== Task item ==
Using the entries below, give the count of lines that hold "accomplish". Say nothing besides the number.

══ Record extracts ══

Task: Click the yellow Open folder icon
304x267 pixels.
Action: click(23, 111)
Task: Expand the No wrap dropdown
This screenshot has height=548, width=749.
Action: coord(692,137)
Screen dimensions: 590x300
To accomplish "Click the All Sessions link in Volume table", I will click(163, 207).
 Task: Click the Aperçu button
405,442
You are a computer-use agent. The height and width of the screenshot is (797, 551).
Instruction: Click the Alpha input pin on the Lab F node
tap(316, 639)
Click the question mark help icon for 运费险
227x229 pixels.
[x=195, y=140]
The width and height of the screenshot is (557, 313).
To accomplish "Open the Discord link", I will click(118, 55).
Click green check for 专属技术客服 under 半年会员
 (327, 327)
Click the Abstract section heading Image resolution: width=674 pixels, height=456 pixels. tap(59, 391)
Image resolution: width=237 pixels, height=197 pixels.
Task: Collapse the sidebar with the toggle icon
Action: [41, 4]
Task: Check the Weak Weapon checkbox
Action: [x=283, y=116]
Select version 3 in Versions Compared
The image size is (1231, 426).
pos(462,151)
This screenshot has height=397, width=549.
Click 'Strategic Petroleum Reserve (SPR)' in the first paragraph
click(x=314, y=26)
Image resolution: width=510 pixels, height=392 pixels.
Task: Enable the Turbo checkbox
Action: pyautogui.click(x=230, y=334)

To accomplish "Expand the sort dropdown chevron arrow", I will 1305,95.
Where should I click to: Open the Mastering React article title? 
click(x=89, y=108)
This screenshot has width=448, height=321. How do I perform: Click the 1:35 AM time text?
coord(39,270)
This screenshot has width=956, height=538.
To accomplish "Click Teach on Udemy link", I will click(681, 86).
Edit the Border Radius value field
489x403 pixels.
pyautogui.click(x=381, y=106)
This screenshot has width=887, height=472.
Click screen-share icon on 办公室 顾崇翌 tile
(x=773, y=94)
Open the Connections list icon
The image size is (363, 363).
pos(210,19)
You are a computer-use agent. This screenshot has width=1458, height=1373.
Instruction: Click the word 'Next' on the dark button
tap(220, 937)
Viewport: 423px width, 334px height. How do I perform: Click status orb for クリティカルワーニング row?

═══

== Expected output ==
4